▶ [Problem details]
Write out the whole listing exactly as it is written below.

*** Available data Section Begins ***

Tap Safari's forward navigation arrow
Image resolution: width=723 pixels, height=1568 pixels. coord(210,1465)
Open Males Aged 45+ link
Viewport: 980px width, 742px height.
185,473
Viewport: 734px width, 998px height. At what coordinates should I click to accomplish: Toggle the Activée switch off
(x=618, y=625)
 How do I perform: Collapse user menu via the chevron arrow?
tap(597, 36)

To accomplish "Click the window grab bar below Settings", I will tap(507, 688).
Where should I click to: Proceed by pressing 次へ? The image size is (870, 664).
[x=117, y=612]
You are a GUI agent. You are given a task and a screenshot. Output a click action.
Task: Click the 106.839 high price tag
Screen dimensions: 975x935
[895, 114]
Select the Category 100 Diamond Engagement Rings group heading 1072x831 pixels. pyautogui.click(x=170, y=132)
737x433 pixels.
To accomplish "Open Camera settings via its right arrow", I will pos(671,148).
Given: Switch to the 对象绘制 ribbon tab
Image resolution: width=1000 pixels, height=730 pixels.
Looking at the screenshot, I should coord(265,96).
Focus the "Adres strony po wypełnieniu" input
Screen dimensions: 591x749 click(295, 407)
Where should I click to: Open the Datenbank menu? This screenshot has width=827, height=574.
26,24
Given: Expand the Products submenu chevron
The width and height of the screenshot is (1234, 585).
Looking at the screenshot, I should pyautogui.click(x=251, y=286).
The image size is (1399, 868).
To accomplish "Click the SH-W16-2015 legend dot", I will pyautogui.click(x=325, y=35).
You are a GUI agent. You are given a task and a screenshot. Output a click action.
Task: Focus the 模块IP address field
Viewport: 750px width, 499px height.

*** Available data Section Ends ***

▶ [Task solution]
Tap Safari's forward navigation arrow
Image resolution: width=723 pixels, height=1568 pixels. coord(210,1465)
Open Males Aged 45+ link
Viewport: 980px width, 742px height.
185,473
Viewport: 734px width, 998px height. At what coordinates should I click to accomplish: Toggle the Activée switch off
(x=618, y=625)
 How do I perform: Collapse user menu via the chevron arrow?
tap(597, 36)

To accomplish "Click the window grab bar below Settings", I will tap(507, 688).
Where should I click to: Proceed by pressing 次へ? The image size is (870, 664).
[x=117, y=612]
You are a GUI agent. You are given a task and a screenshot. Output a click action.
Task: Click the 106.839 high price tag
Screen dimensions: 975x935
[895, 114]
Select the Category 100 Diamond Engagement Rings group heading 1072x831 pixels. pyautogui.click(x=170, y=132)
737x433 pixels.
To accomplish "Open Camera settings via its right arrow", I will pos(671,148).
Given: Switch to the 对象绘制 ribbon tab
Image resolution: width=1000 pixels, height=730 pixels.
Looking at the screenshot, I should coord(265,96).
Focus the "Adres strony po wypełnieniu" input
Screen dimensions: 591x749 click(295, 407)
Where should I click to: Open the Datenbank menu? This screenshot has width=827, height=574.
26,24
Given: Expand the Products submenu chevron
The width and height of the screenshot is (1234, 585).
Looking at the screenshot, I should pyautogui.click(x=251, y=286).
The image size is (1399, 868).
To accomplish "Click the SH-W16-2015 legend dot", I will pyautogui.click(x=325, y=35).
You are a GUI agent. You are given a task and a screenshot. Output a click action.
Task: Focus the 模块IP address field
Viewport: 750px width, 499px height.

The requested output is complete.